__Assignment__
When you find the line with "The image size is (1229, 649)." among the records below, reproduce it and each line after it exactly, ending with the line with "the Deals pipeline".

Stored items
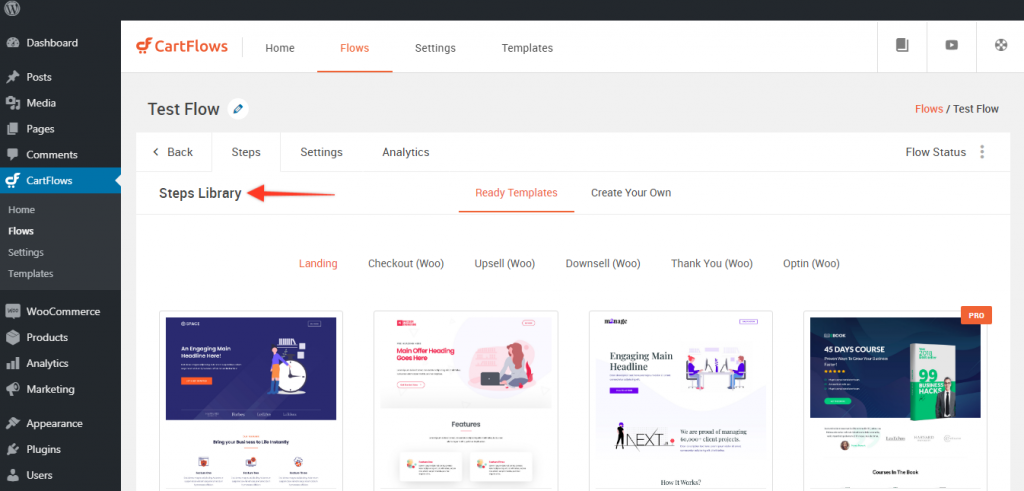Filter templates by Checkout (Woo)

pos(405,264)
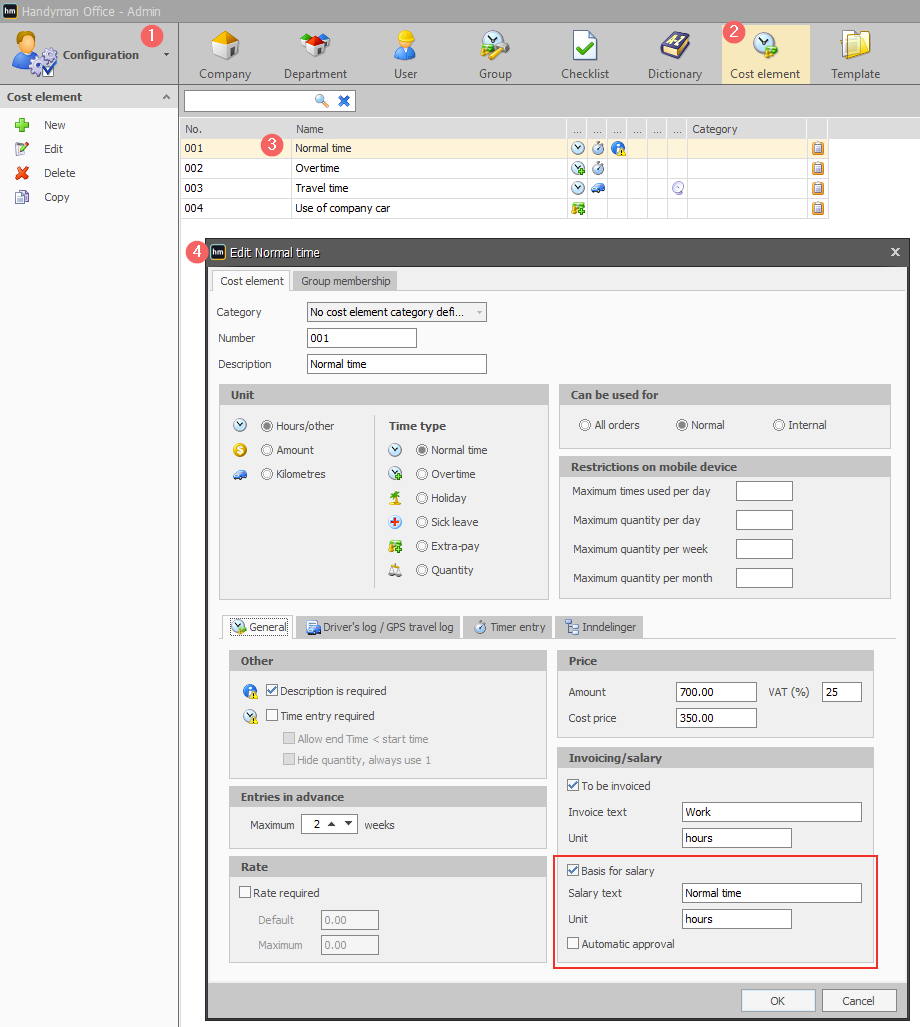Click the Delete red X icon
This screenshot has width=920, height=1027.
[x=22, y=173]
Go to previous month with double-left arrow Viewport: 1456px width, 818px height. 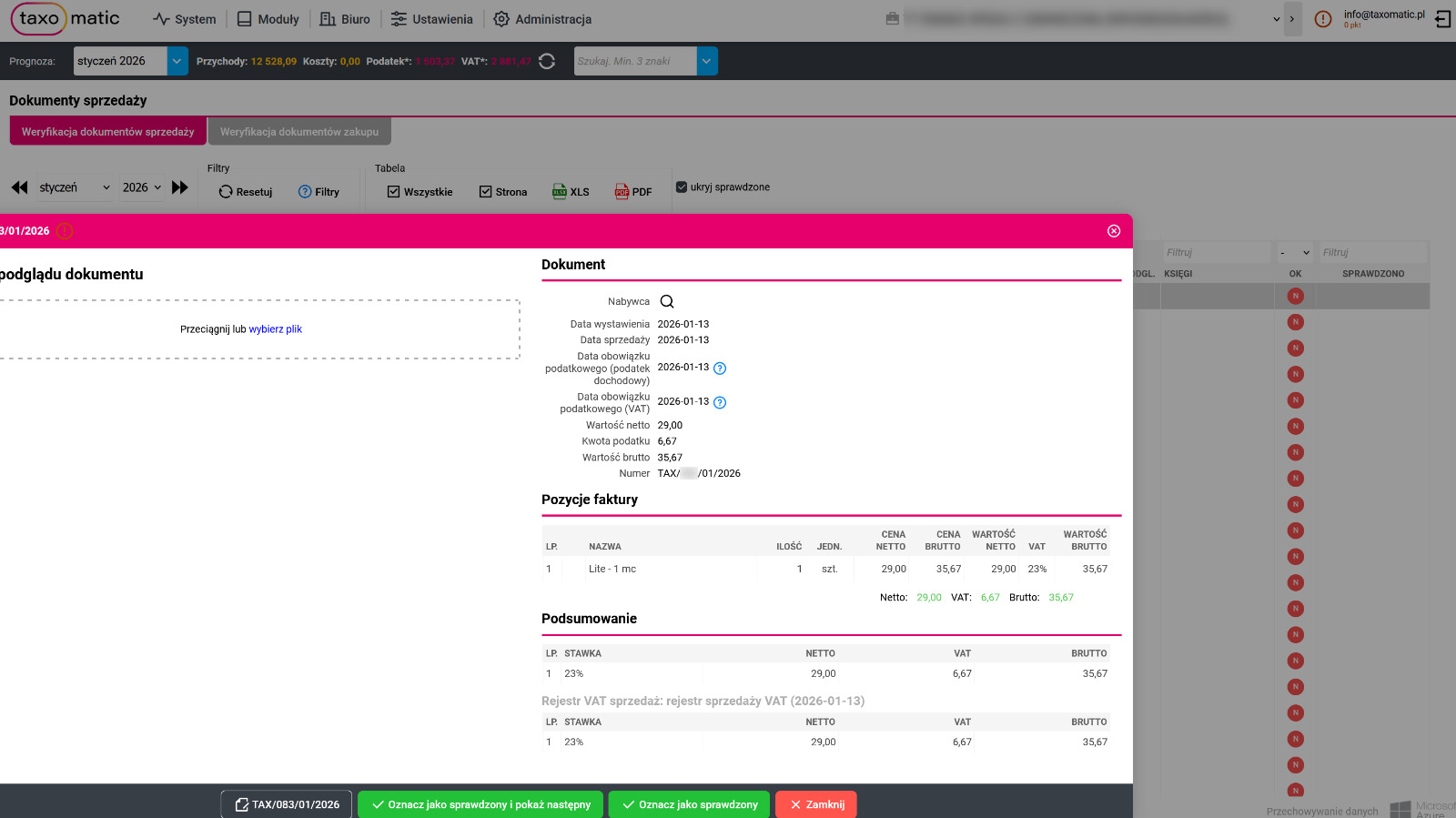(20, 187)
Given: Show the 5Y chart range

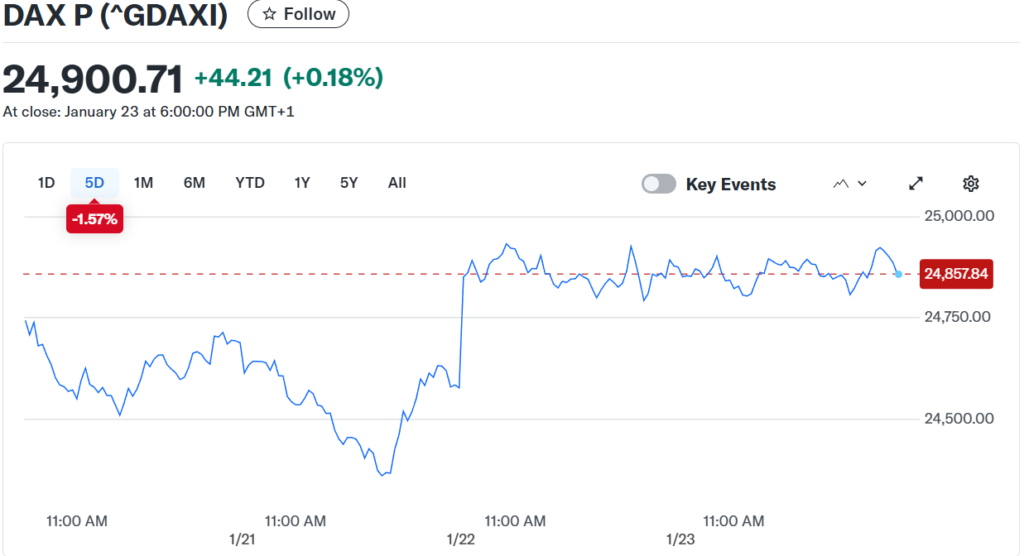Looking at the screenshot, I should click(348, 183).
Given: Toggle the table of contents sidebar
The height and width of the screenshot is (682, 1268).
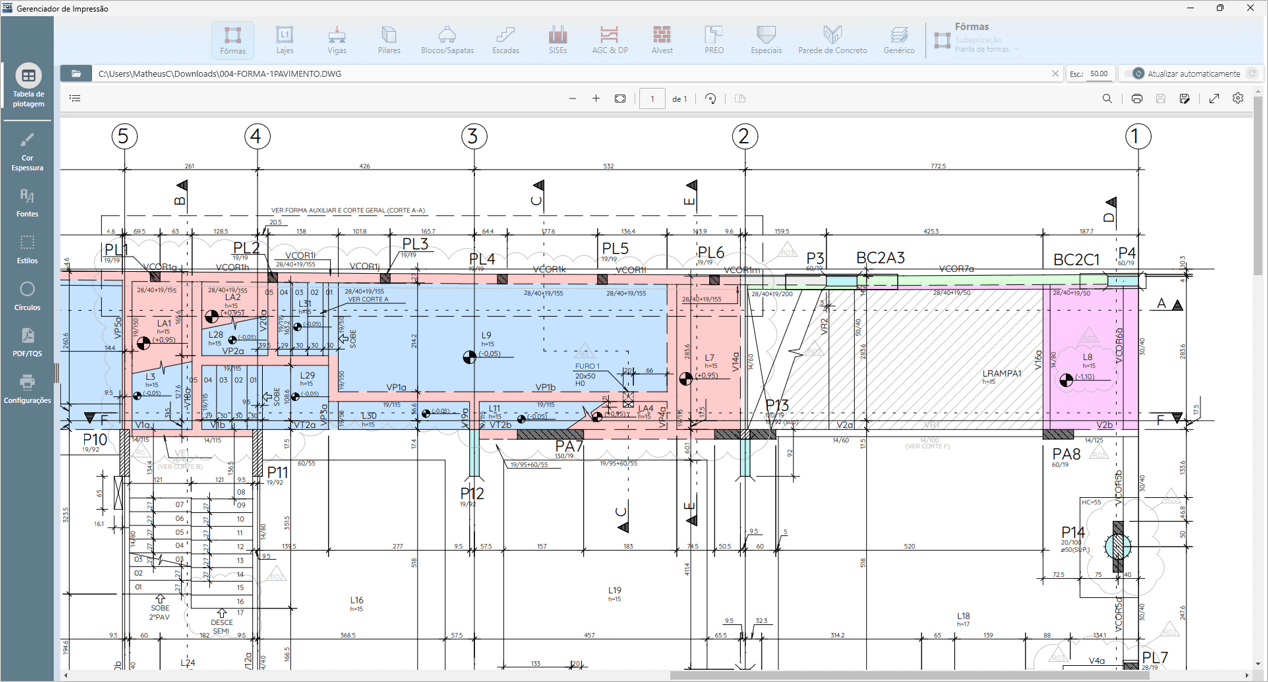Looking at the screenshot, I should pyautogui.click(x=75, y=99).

--

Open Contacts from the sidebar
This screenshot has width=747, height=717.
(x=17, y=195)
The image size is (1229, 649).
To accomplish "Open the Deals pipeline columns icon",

__Answer to the exercise__
The image size is (1229, 649).
To accomplish "Open the Deals pipeline columns icon",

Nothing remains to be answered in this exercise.